#### TRY IT
From the opening line of the records through the line bearing "Task: Open the ΠΑΝΙΩΝΙΟΣ ΓΣ team entry", set down every line exactly.

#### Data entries
*** Block opens ***
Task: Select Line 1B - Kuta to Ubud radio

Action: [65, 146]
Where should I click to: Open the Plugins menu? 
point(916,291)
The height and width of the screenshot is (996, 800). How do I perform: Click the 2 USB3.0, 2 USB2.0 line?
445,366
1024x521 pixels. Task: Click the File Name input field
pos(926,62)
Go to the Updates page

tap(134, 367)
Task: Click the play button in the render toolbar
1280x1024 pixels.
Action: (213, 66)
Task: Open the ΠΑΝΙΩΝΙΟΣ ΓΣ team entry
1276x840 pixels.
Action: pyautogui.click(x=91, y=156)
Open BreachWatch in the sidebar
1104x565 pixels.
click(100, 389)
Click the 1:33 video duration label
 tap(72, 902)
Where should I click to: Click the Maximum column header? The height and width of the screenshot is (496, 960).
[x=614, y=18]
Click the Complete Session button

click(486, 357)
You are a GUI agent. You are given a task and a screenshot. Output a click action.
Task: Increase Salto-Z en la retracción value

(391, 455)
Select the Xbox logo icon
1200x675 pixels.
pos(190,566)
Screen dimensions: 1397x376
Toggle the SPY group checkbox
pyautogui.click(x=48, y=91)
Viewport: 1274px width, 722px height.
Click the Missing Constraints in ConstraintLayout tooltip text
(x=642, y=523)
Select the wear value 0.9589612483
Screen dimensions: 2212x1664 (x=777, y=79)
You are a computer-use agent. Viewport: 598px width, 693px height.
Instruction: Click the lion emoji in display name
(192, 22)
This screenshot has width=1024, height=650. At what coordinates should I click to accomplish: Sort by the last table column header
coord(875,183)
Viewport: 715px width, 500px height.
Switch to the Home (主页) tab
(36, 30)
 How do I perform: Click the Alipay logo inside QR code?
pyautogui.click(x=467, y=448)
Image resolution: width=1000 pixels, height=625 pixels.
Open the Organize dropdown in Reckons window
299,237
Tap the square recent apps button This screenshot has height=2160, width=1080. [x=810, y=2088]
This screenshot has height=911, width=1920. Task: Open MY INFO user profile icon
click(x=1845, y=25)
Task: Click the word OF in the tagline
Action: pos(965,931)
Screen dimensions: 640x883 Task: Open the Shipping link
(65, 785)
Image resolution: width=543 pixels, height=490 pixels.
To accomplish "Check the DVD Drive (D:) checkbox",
*** Block closes ***
#### RESULT FOR THIS EXERCISE
Task: Select Line 1B - Kuta to Ubud radio

Action: [65, 146]
Where should I click to: Open the Plugins menu? 
point(916,291)
The height and width of the screenshot is (996, 800). How do I perform: Click the 2 USB3.0, 2 USB2.0 line?
445,366
1024x521 pixels. Task: Click the File Name input field
pos(926,62)
Go to the Updates page

tap(134, 367)
Task: Click the play button in the render toolbar
1280x1024 pixels.
Action: (213, 66)
Task: Open the ΠΑΝΙΩΝΙΟΣ ΓΣ team entry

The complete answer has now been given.